**Entries shown:**
########
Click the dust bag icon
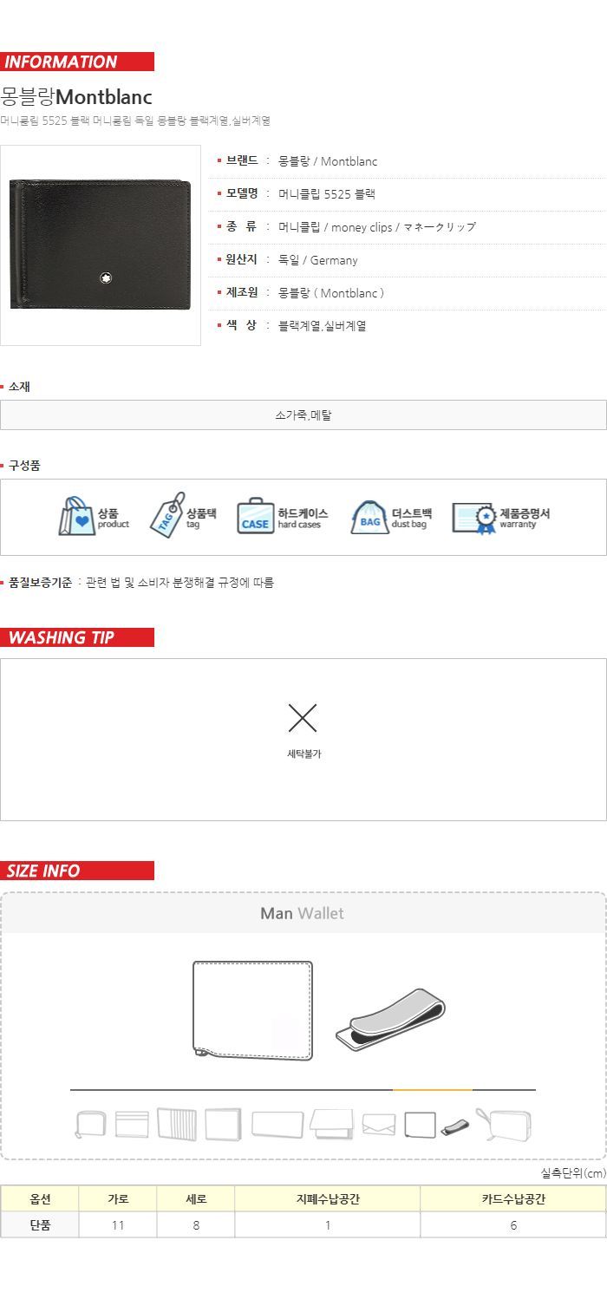(369, 517)
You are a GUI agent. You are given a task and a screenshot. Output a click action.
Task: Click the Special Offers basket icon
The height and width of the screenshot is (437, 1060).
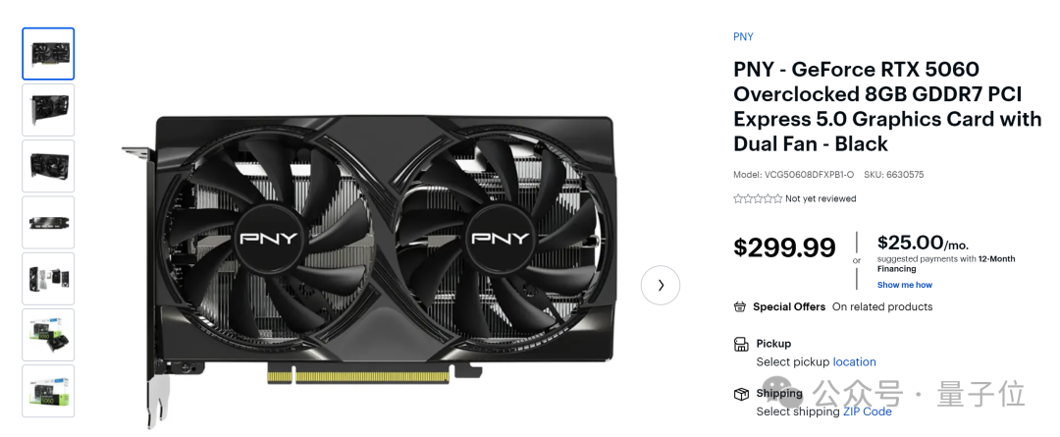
########
Copy out every line of the records above word for word, leaving out the pictures.

**Final result:**
Click the dust bag icon
(369, 517)
You are a GUI agent. You are given a task and a screenshot. Output a click action.
Task: Click the Special Offers basket icon
The height and width of the screenshot is (437, 1060).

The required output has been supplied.